New PetroPeru CEO faces refining, pipeline issues

  • : Crude oil, Oil products
  • 18/04/26

Peru's government named James Atkins, former Peruvian head of Bolivia's Equipetrol, to serve as chief executive of state-owned PetroPeru.

He replaces Luis Garcia, who resigned in March. PetroPeru also named three new members to the board.

Atkins takes over as the company works to complete a long-delayed $5.4bn upgrade of its 65,000 b/d Talara refinery and examines options for its leaky northern oil pipeline.

The Talara project, in the hands of lead contractor Tecnicas Reunidas of Spain, will increase processing capacity to 95,000 b/d and add units to facilitate the production of diesel with a maximum of 50ppm of sulfur to meet national standards. The project is 70pc complete and should be done in 2020.

The 1,000km northern pipeline faces persistent problems with communities along its jungle segments. The above-ground line has sustained17 acts of sabotage in the past three years, including two this year. Indigenous communities routinely take over installations as a way of forcing negotiations with the government on socio-economic issues. And the pipeline is often cut as a way to generate pay for clean-up operations.

The most recent incident took place on 24 April when protesters took over a pumping station in the northern Loreto region to call attention to problems with electricity supply in the area.

The line has also suffered weather-related problems.

Upstream, PetroPeru is preparing to develop acreage for the first time since its blocks were privatized in the mid-1990s. The company has partnered with regional independent GeoPark to develop block 64 in the northern jungle. GeoPark holds 75pc in the block and could begin production of around 6,000 b/d in 2020.

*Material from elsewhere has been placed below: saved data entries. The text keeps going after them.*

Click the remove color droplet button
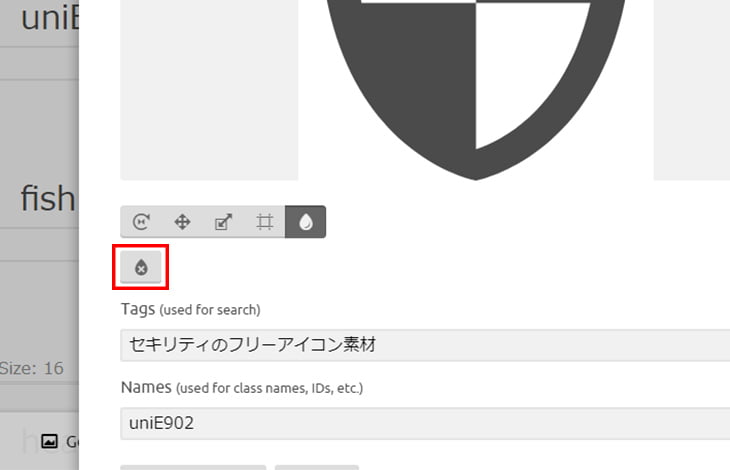The image size is (730, 470). 141,268
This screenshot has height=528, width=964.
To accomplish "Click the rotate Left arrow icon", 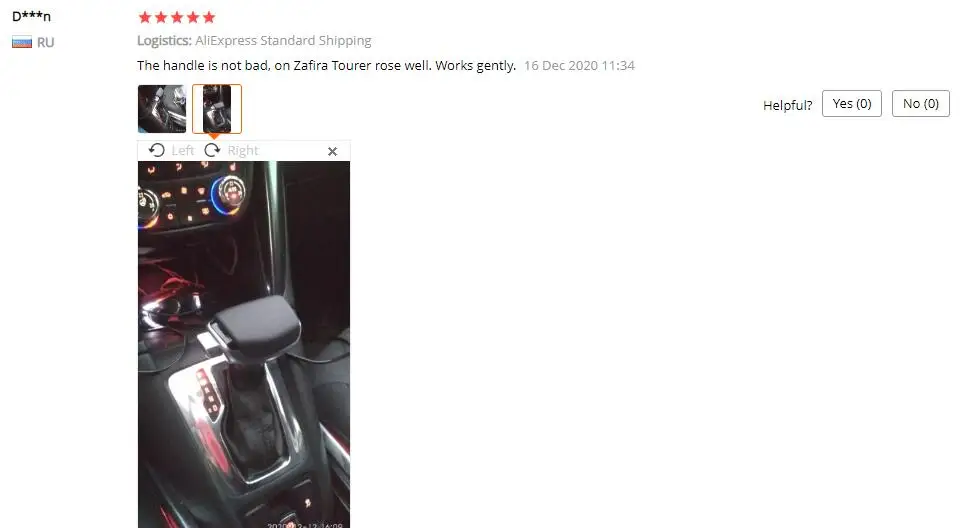I will coord(157,151).
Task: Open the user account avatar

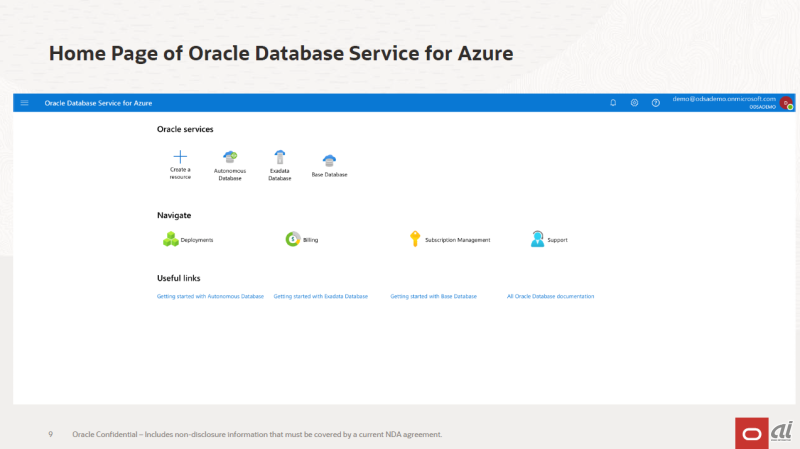Action: click(787, 103)
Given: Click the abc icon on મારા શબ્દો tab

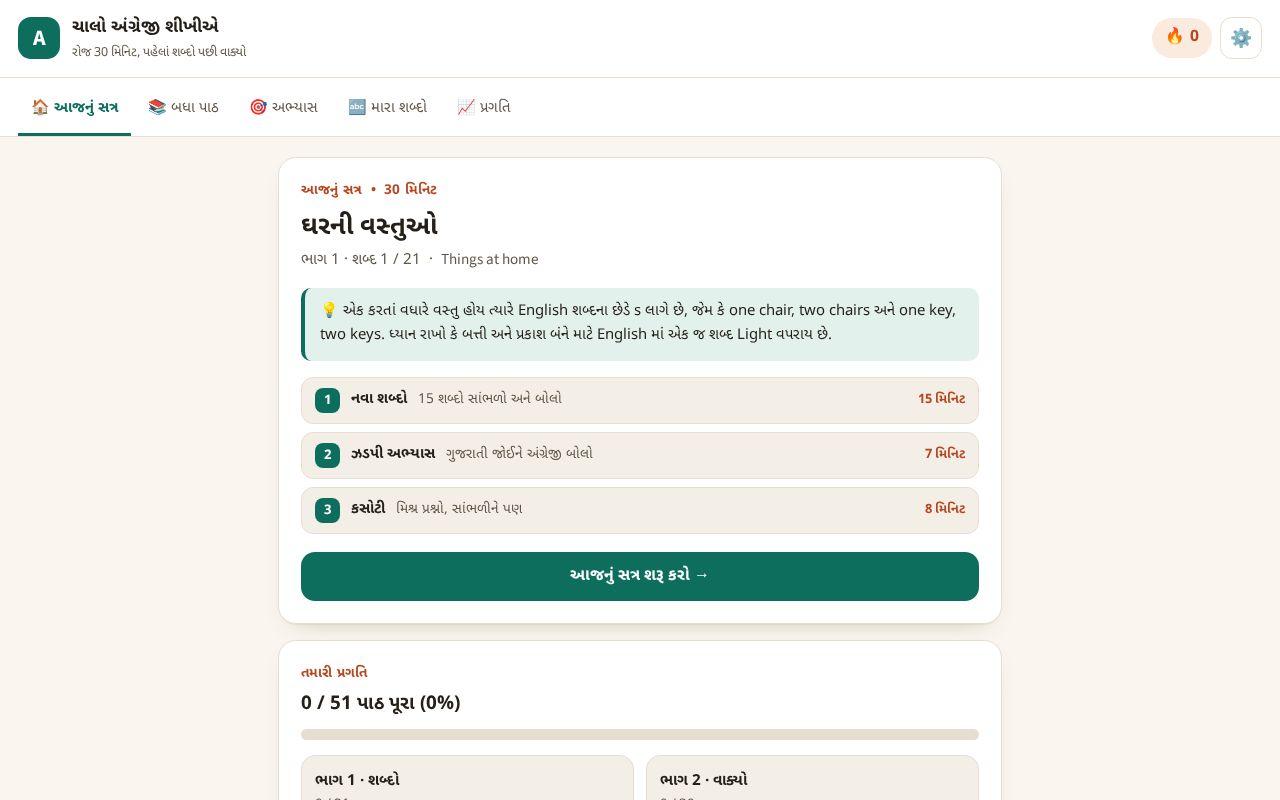Looking at the screenshot, I should click(x=357, y=107).
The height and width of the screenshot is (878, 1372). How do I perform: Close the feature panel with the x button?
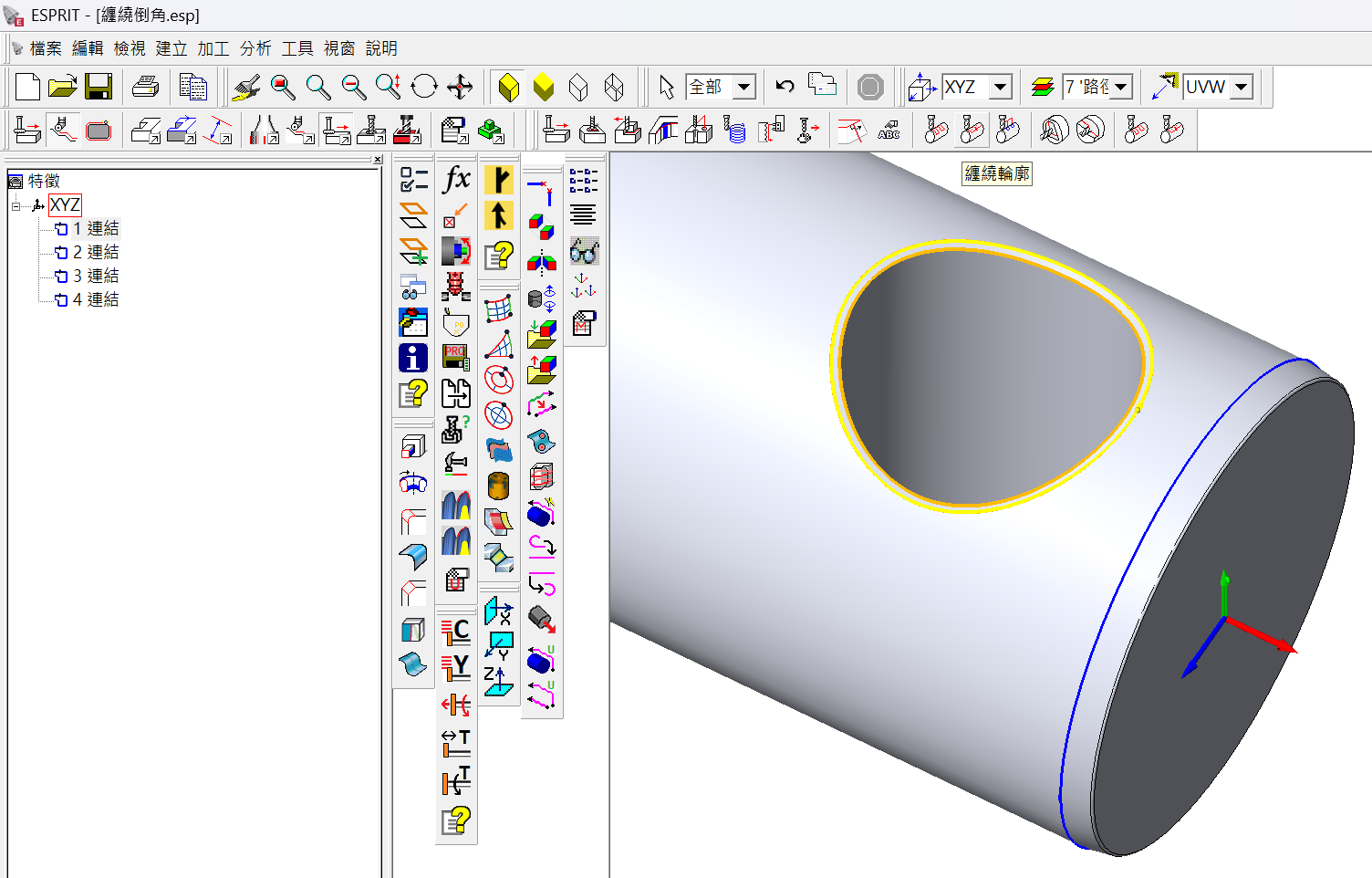click(x=378, y=160)
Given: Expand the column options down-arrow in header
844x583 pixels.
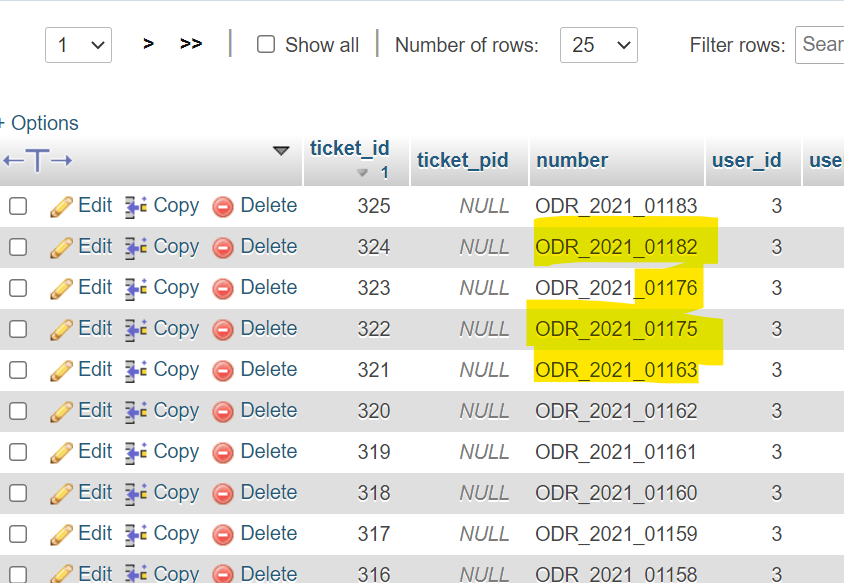Looking at the screenshot, I should click(281, 151).
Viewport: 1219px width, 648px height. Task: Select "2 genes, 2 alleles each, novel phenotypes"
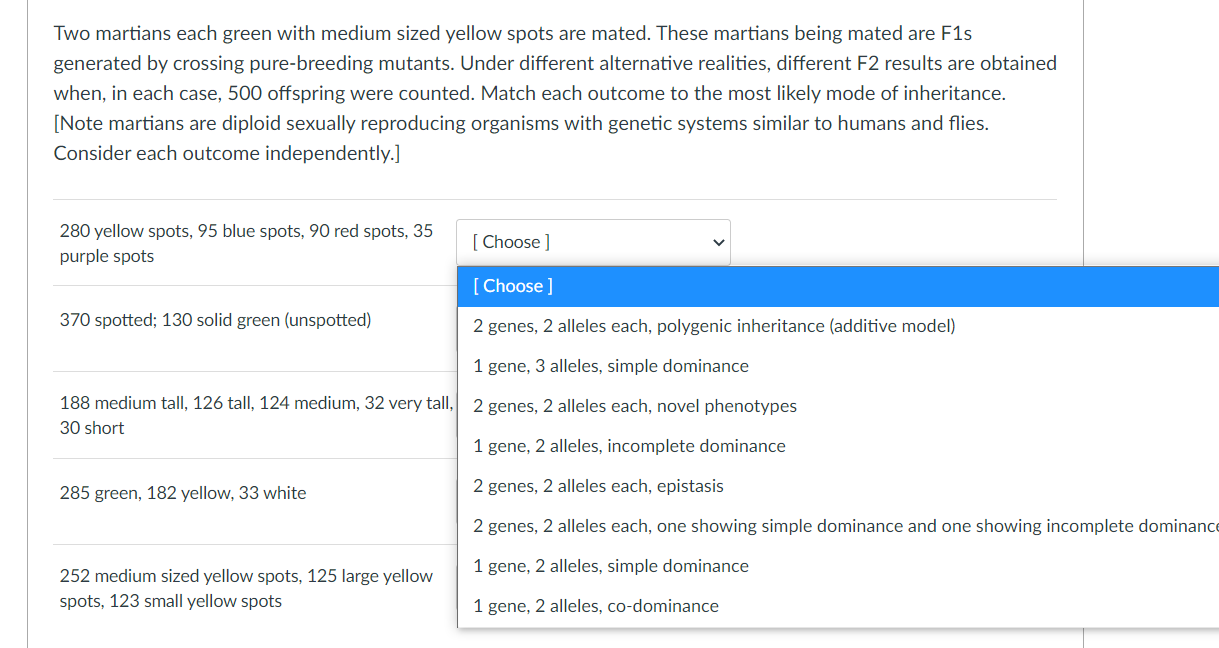(x=635, y=406)
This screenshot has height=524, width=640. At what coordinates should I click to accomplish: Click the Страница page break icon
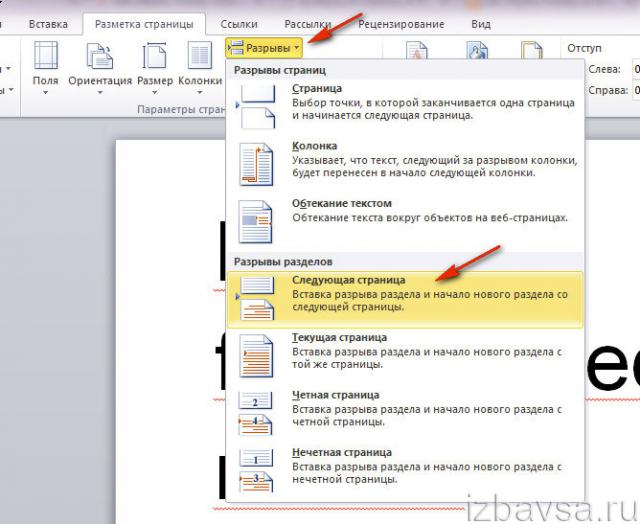tap(257, 103)
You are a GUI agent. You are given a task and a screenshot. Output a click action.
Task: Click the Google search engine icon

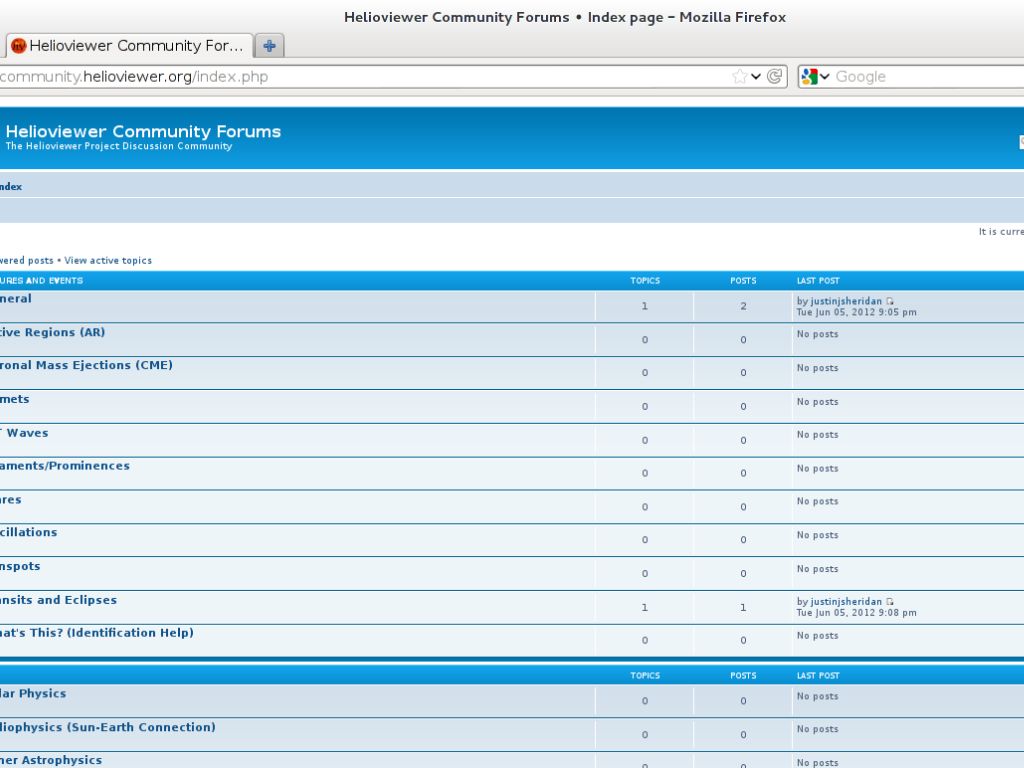pos(810,77)

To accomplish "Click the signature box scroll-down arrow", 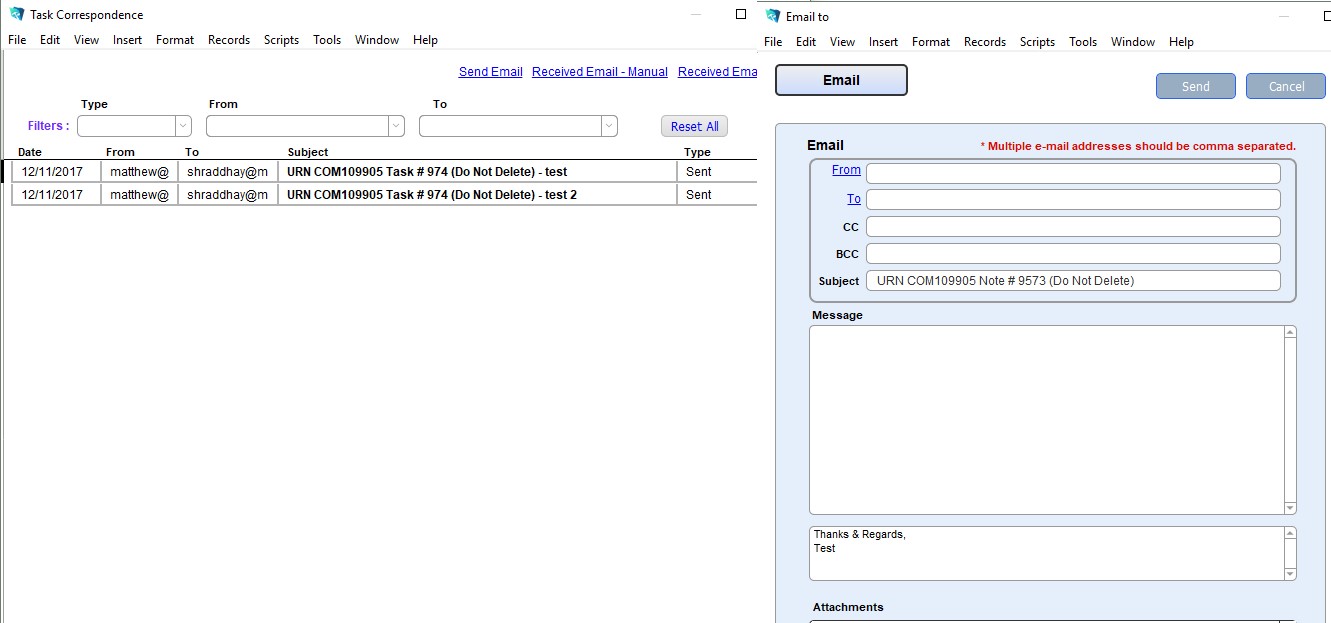I will click(1290, 573).
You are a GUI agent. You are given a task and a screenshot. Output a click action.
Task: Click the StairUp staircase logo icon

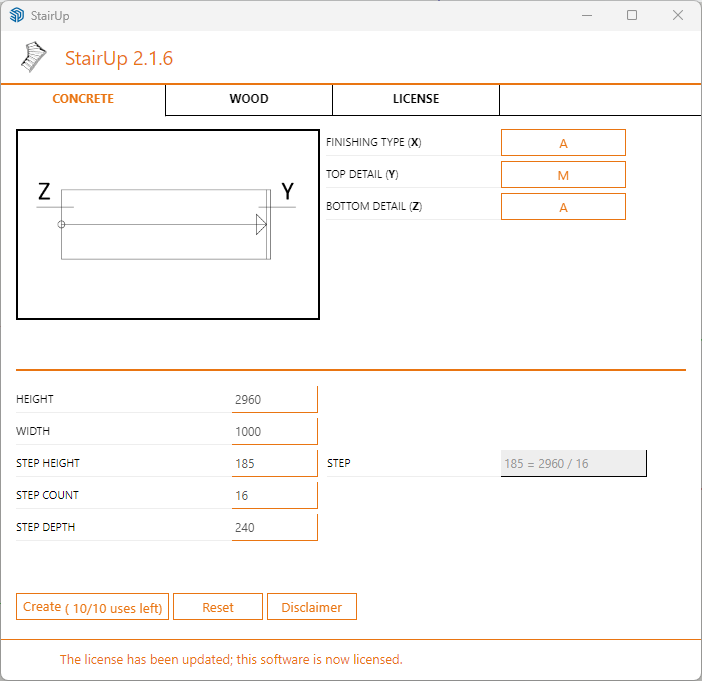coord(34,58)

PetroPeru is also set to take over block 192, near the northern border with Ecuador, when the contract held by Canadian independent Frontera expires in August 2019. Block 192 produced an average of 10,000 b/d in March, the second most productive block in Peru after China's state-owned CNPC's block 10, with an average of 12,684 b/d.

Peru´s total crude production averaged 52,000 b/d in March 2018, up from 42,800 b/d a year earlier.